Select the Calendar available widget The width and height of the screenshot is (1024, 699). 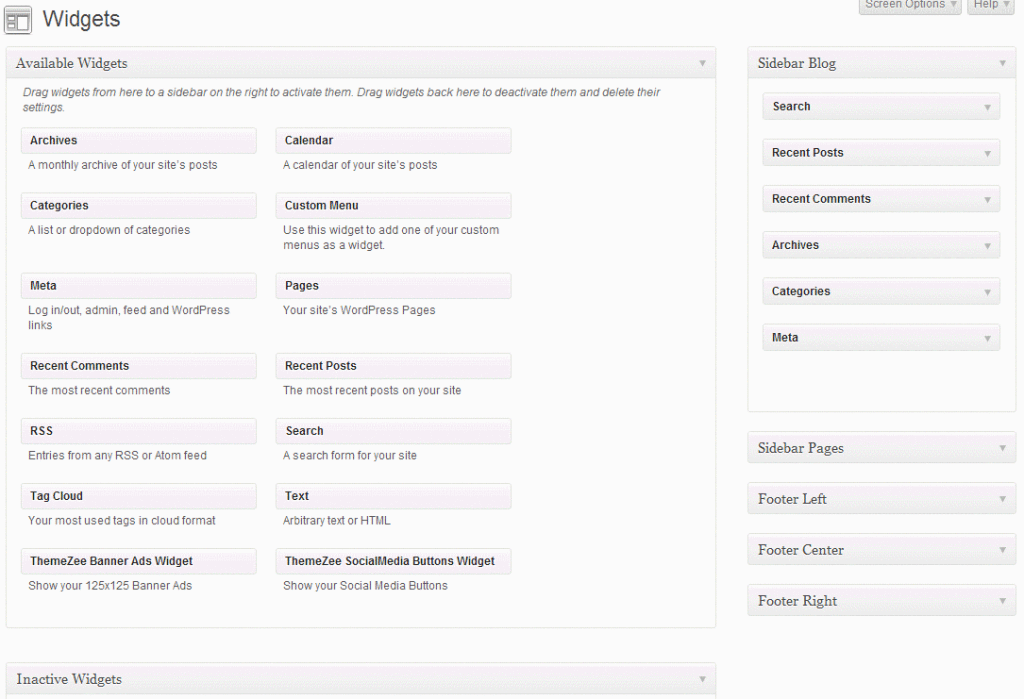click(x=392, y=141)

* * * * * * *

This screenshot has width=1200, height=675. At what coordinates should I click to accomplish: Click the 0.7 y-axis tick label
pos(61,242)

* * * * * * *

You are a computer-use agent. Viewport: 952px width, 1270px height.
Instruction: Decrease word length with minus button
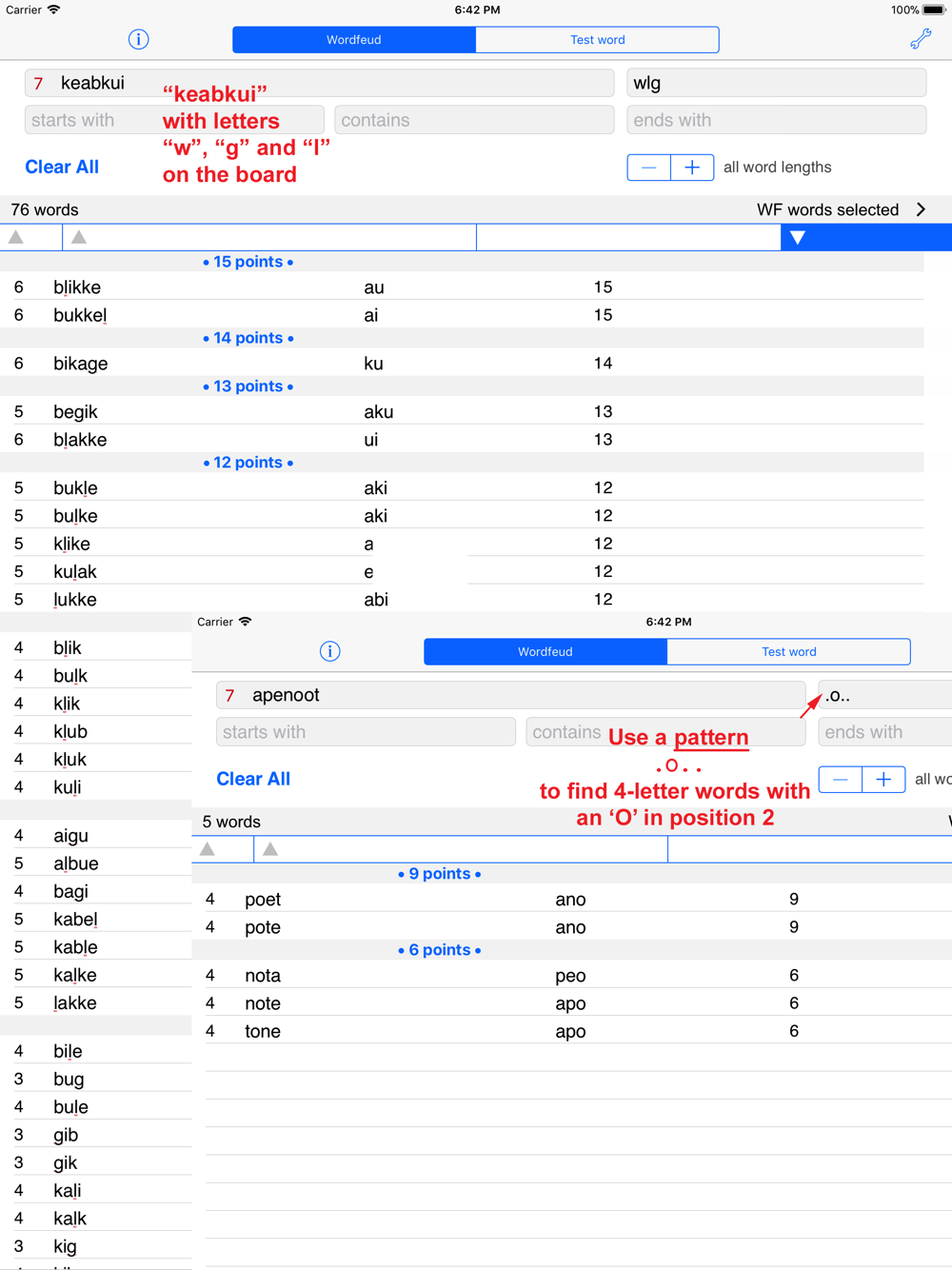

* * * * * * *

What is needed
Start with the line above that contains "You are a computer-use" and end with the line that contains "Instruction: Decrease word". Write out those lines exactly, and only those.

Answer box
You are a computer-use agent. Viewport: 952px width, 1270px height.
Instruction: Decrease word length with minus button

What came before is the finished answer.